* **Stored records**
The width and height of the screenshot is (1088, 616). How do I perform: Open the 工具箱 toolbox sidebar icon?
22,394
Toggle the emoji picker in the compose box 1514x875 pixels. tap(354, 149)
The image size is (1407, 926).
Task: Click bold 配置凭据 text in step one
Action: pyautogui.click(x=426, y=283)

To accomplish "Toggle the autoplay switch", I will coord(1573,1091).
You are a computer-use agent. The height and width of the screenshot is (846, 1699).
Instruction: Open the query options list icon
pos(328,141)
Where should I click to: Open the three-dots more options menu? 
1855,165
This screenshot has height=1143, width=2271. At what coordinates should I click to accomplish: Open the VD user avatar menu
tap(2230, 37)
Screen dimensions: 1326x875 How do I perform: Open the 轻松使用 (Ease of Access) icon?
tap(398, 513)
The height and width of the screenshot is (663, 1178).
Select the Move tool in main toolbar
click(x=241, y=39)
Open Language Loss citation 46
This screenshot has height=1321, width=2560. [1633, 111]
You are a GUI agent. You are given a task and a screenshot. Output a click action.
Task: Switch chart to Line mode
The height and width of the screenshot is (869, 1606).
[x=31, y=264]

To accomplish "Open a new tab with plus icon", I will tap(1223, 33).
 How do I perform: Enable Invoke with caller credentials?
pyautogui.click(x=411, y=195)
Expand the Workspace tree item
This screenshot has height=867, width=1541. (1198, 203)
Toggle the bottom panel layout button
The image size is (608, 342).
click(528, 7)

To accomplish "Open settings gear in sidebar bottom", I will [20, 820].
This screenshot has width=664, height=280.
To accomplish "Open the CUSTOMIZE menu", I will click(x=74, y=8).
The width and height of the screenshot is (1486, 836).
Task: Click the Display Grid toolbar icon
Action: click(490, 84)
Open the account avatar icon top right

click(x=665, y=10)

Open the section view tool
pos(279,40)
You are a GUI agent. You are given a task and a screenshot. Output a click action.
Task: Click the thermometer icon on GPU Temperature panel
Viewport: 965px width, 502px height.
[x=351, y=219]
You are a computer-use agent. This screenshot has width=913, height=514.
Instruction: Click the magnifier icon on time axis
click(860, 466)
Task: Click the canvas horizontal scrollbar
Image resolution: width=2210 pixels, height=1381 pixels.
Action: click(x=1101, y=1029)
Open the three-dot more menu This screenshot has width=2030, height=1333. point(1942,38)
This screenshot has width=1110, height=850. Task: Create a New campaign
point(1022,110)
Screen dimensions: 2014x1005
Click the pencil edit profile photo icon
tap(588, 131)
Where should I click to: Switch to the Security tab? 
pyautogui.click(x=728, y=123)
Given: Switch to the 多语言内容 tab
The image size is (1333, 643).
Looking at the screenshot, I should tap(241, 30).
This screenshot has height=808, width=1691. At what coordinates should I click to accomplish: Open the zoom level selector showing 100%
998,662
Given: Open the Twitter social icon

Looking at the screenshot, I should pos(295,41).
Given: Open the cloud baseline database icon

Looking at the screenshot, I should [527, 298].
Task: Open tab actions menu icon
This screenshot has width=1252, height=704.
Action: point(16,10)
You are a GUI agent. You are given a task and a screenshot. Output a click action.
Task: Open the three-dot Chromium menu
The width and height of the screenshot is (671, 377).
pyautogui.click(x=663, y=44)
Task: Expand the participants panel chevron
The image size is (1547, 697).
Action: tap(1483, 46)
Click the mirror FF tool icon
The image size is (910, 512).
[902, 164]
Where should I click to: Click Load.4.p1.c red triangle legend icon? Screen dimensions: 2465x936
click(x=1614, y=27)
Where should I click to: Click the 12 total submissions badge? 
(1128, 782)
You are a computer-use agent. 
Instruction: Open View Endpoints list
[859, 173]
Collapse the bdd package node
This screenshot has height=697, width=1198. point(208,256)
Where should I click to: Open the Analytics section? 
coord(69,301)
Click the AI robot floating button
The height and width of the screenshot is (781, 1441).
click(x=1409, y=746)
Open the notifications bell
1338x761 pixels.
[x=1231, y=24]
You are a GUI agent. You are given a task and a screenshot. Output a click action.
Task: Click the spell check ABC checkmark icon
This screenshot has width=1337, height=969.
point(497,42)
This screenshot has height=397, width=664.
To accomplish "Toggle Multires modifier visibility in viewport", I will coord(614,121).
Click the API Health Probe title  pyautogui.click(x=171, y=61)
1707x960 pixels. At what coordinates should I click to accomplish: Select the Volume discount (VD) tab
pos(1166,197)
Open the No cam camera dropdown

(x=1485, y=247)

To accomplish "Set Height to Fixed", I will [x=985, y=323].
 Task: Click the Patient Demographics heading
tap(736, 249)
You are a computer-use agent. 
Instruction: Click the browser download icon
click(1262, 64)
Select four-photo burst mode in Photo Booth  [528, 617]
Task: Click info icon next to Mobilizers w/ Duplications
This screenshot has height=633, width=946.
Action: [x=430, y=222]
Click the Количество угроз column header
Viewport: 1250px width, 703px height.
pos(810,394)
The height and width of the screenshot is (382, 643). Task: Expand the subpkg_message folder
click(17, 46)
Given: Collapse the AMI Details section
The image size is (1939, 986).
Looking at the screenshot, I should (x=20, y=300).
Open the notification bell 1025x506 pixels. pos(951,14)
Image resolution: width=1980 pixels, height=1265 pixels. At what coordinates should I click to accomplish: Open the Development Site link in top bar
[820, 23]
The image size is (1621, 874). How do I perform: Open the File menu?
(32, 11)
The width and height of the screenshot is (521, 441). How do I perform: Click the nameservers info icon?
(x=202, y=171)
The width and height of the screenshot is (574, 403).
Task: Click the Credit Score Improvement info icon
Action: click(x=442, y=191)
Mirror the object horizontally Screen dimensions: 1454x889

* **How to complete this task**
Transcribe every line above, character for character.

* **Final answer**
The width and height of the screenshot is (1088, 616). How do I perform: Open the 工具箱 toolbox sidebar icon?
22,394
Toggle the emoji picker in the compose box 1514x875 pixels. tap(354, 149)
The image size is (1407, 926).
Task: Click bold 配置凭据 text in step one
Action: pyautogui.click(x=426, y=283)

To accomplish "Toggle the autoplay switch", I will coord(1573,1091).
You are a computer-use agent. The height and width of the screenshot is (846, 1699).
Instruction: Open the query options list icon
pos(328,141)
Where should I click to: Open the three-dots more options menu? 
1855,165
This screenshot has height=1143, width=2271. At what coordinates should I click to accomplish: Open the VD user avatar menu
tap(2230, 37)
Screen dimensions: 1326x875 How do I perform: Open the 轻松使用 (Ease of Access) icon?
tap(398, 513)
The height and width of the screenshot is (663, 1178).
Select the Move tool in main toolbar
click(x=241, y=39)
Open Language Loss citation 46
This screenshot has height=1321, width=2560. [1633, 111]
You are a GUI agent. You are given a task and a screenshot. Output a click action.
Task: Switch chart to Line mode
The height and width of the screenshot is (869, 1606).
[x=31, y=264]

To accomplish "Open a new tab with plus icon", I will tap(1223, 33).
 How do I perform: Enable Invoke with caller credentials?
pyautogui.click(x=411, y=195)
Expand the Workspace tree item
This screenshot has height=867, width=1541. (1198, 203)
Toggle the bottom panel layout button
The image size is (608, 342).
click(528, 7)

To accomplish "Open settings gear in sidebar bottom", I will [20, 820].
This screenshot has width=664, height=280.
To accomplish "Open the CUSTOMIZE menu", I will click(x=74, y=8).
The width and height of the screenshot is (1486, 836).
Task: Click the Display Grid toolbar icon
Action: click(490, 84)
Open the account avatar icon top right

click(x=665, y=10)

Open the section view tool
pos(279,40)
You are a GUI agent. You are given a task and a screenshot. Output a click action.
Task: Click the thermometer icon on GPU Temperature panel
Viewport: 965px width, 502px height.
[x=351, y=219]
You are a computer-use agent. This screenshot has width=913, height=514.
Instruction: Click the magnifier icon on time axis
click(860, 466)
Task: Click the canvas horizontal scrollbar
Image resolution: width=2210 pixels, height=1381 pixels.
Action: click(x=1101, y=1029)
Open the three-dot more menu This screenshot has width=2030, height=1333. point(1942,38)
This screenshot has width=1110, height=850. Task: Create a New campaign
point(1022,110)
Screen dimensions: 2014x1005
Click the pencil edit profile photo icon
tap(588, 131)
Where should I click to: Switch to the Security tab? 
pyautogui.click(x=728, y=123)
Given: Switch to the 多语言内容 tab
The image size is (1333, 643).
Looking at the screenshot, I should tap(241, 30).
This screenshot has height=808, width=1691. At what coordinates should I click to accomplish: Open the zoom level selector showing 100%
998,662
Given: Open the Twitter social icon

Looking at the screenshot, I should pos(295,41).
Given: Open the cloud baseline database icon

Looking at the screenshot, I should [527, 298].
Task: Open tab actions menu icon
This screenshot has width=1252, height=704.
Action: point(16,10)
You are a GUI agent. You are given a task and a screenshot. Output a click action.
Task: Open the three-dot Chromium menu
The width and height of the screenshot is (671, 377).
pyautogui.click(x=663, y=44)
Task: Expand the participants panel chevron
The image size is (1547, 697).
Action: tap(1483, 46)
Click the mirror FF tool icon
The image size is (910, 512).
[902, 164]
Where should I click to: Click Load.4.p1.c red triangle legend icon? Screen dimensions: 2465x936
click(x=1614, y=27)
Where should I click to: Click the 12 total submissions badge? 
(1128, 782)
You are a computer-use agent. 
Instruction: Open View Endpoints list
[859, 173]
Collapse the bdd package node
This screenshot has height=697, width=1198. point(208,256)
Where should I click to: Open the Analytics section? 
coord(69,301)
Click the AI robot floating button
The height and width of the screenshot is (781, 1441).
click(x=1409, y=746)
Open the notifications bell
1338x761 pixels.
[x=1231, y=24]
You are a GUI agent. You are given a task and a screenshot. Output a click action.
Task: Click the spell check ABC checkmark icon
This screenshot has width=1337, height=969.
point(497,42)
This screenshot has height=397, width=664.
To accomplish "Toggle Multires modifier visibility in viewport", I will coord(614,121).
Click the API Health Probe title  pyautogui.click(x=171, y=61)
1707x960 pixels. At what coordinates should I click to accomplish: Select the Volume discount (VD) tab
pos(1166,197)
Open the No cam camera dropdown

(x=1485, y=247)

To accomplish "Set Height to Fixed", I will [x=985, y=323].
 Task: Click the Patient Demographics heading
tap(736, 249)
You are a computer-use agent. 
Instruction: Click the browser download icon
click(1262, 64)
Select four-photo burst mode in Photo Booth  [528, 617]
Task: Click info icon next to Mobilizers w/ Duplications
This screenshot has height=633, width=946.
Action: [x=430, y=222]
Click the Количество угроз column header
Viewport: 1250px width, 703px height.
pos(810,394)
The height and width of the screenshot is (382, 643). Task: Expand the subpkg_message folder
click(17, 46)
Given: Collapse the AMI Details section
The image size is (1939, 986).
Looking at the screenshot, I should (x=20, y=300).
Open the notification bell 1025x506 pixels. pos(951,14)
Image resolution: width=1980 pixels, height=1265 pixels. At what coordinates should I click to accomplish: Open the Development Site link in top bar
[820, 23]
The image size is (1621, 874). How do I perform: Open the File menu?
(32, 11)
The width and height of the screenshot is (521, 441). How do I perform: Click the nameservers info icon?
(x=202, y=171)
The width and height of the screenshot is (574, 403).
Task: Click the Credit Score Improvement info icon
Action: click(x=442, y=191)
Mirror the object horizontally Screen dimensions: 1454x889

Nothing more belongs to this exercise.